It was during a Holy Cross Advent reconciliation service in my sophomore year when Rev. David Gill, S.J., who happened to be my Latin professor, suggested I start praying something called the Examen, a daily practice of reflecting on your day to see where God might be leading you.
“Have you ever heard of Ignatian spirituality?” he asked. I had done the five-day retreat at Narragansett, Rhode Island, that fall, but was still putting the pieces together.
For me, the Spiritual Exercises retreat had been a mixed bag. On one hand, I loved the intensity of the silence, journaling, and immersion into the scriptural stories of God’s mercy and unconditional love. On the other, I returned from the retreat feeling like a spiritual failure. I did not meet Jesus on the beach, as friends had assured me I would, and I was certain that I did not pray well enough nor frequently enough to attain the level of holiness that our retreat director called us to.
As I built a career in Jesuit ministries — first as a Jesuit volunteer, then at a Jesuit parish and university — Ignatian spirituality became more familiar, accessible and applicable to all areas of my life. The methods and dynamics of Ignatian spirituality, such as the Daily Examen, the Suscipe (a prayer of surrender), discernment and contemplation with scripture gradually began to constitute my daily prayer life, or the short fragments of reflection I would grab during a busy week.
Eventually, it was Ignatian spirituality that solved the spiritual dissonance I experienced in college. Through Ignatian spirituality and the Exercises, I discovered that I was holy enough, was good enough, and was worthy of God’s love exactly how I am, and that God works in our lives in ways more subtle than appearing on a rock (although sometimes God does indeed surprise). During my years of working as a spiritual director and campus minister, I came to discover that the Exercises had a similar effect on other people, too — in particular, women — who often experience feelings of ecclesial and social less-thanness. One woman shared with me:
“Through the Exercises, I felt like I was coming home to myself because I was able to see and value my whole selfanew, through God’s generous and loving gaze. Sometimes it can be harder to see one’s own beauty than it is to see one’s faults or weaknesses. I found that the Exercises helped me to still that overly critical voice within.”
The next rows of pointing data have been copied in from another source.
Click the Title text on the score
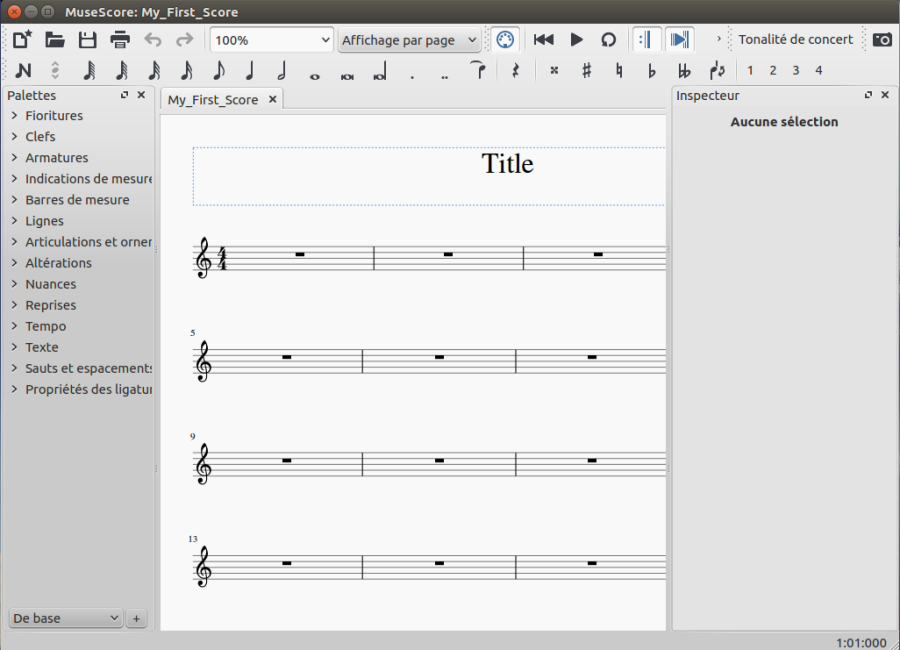The width and height of the screenshot is (900, 650). pos(507,164)
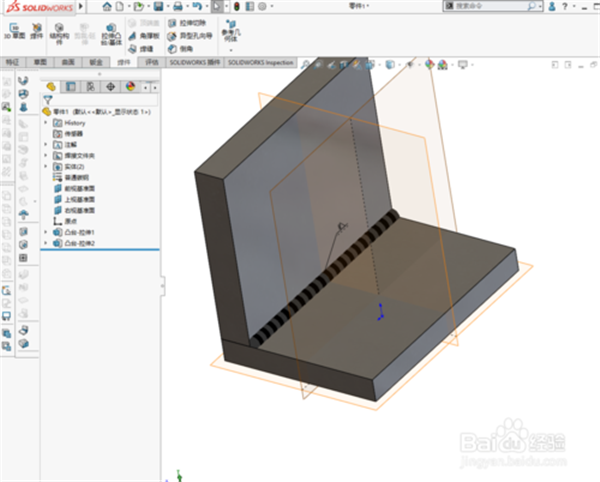Expand the History tree node
600x482 pixels.
click(x=46, y=122)
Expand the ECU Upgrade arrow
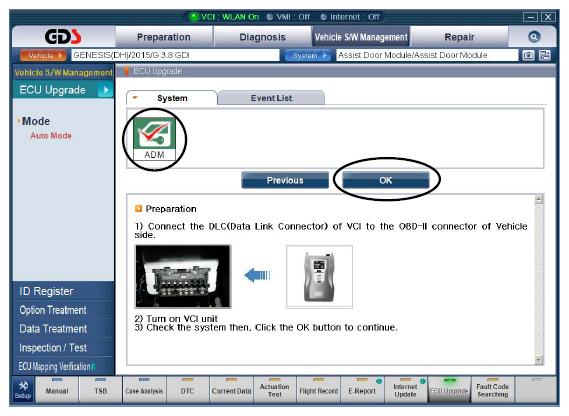This screenshot has width=569, height=416. (x=106, y=90)
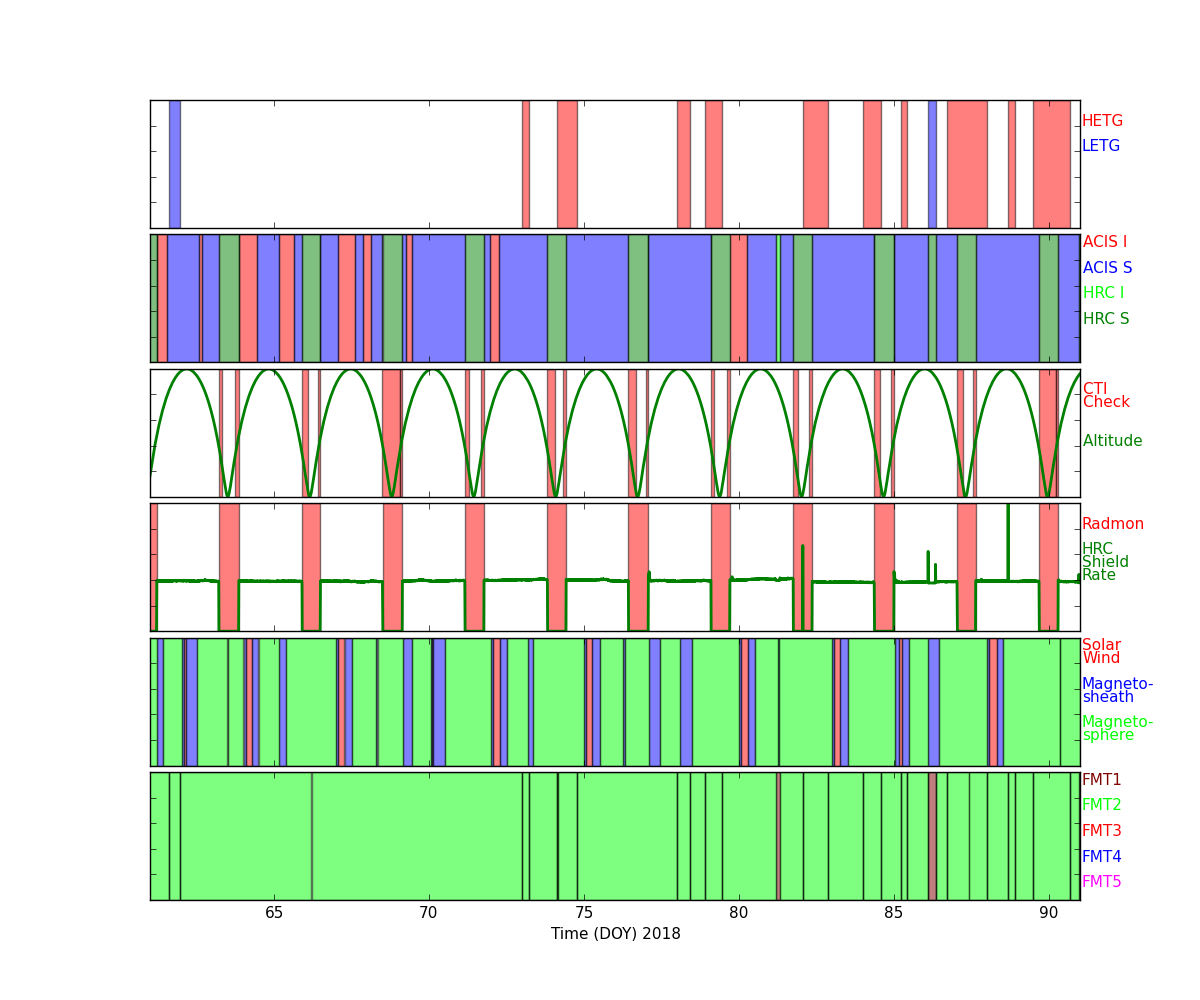Click the HRC S legend text
This screenshot has height=1000, width=1200.
click(1105, 319)
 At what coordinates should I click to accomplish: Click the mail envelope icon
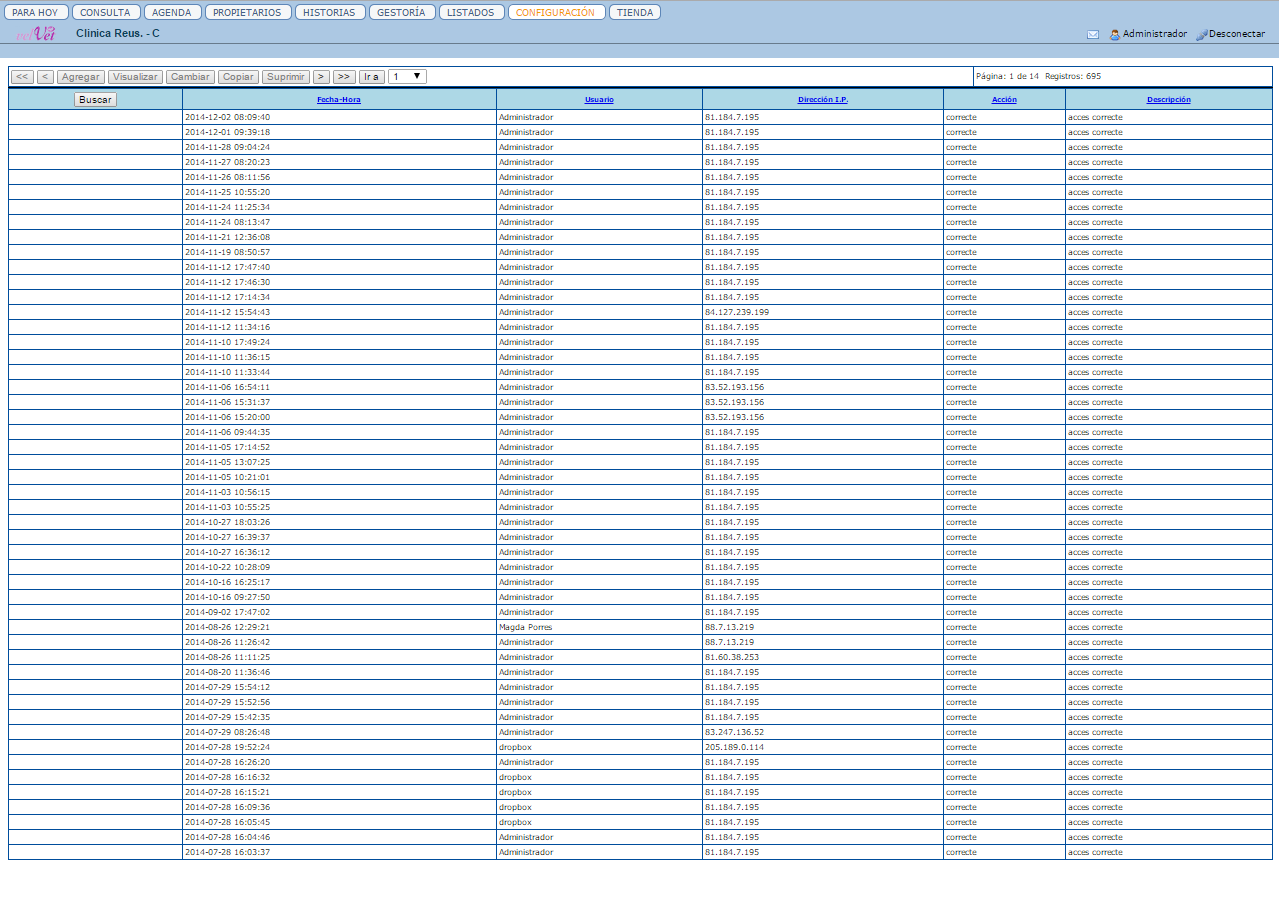[1092, 34]
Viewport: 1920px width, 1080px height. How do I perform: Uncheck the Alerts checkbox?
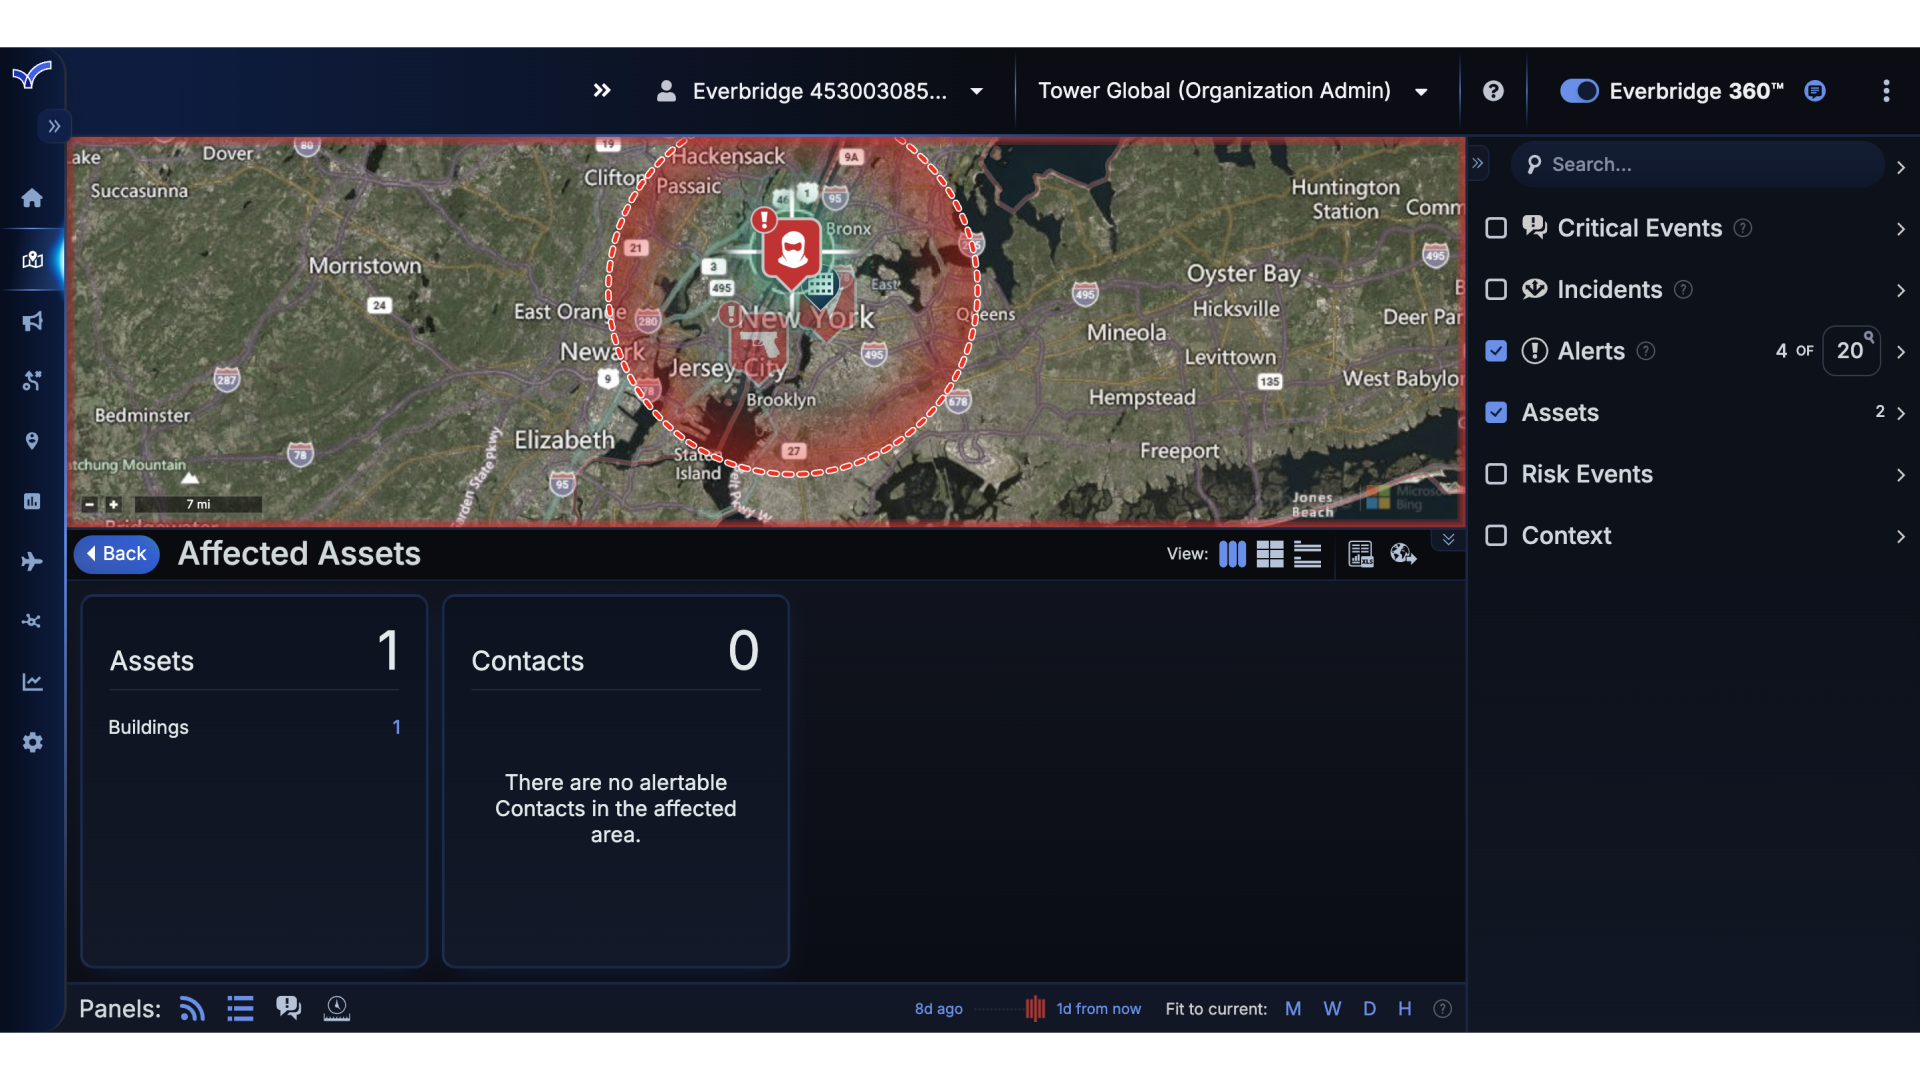pos(1496,351)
In my experiences accompanying women through the Exercises, I noticed that the sense of one’s own worth comes from a very deep place, from a very deep encounter with God, and that the words, “I am worthy,” can be almost unutterable, spoken in barely a whisper. A deep sense of one’s own worth is both the starting point and the ending point of the Exercises — in many ways, and for many women, the first and the last step to living in freedom and finding one’s voice.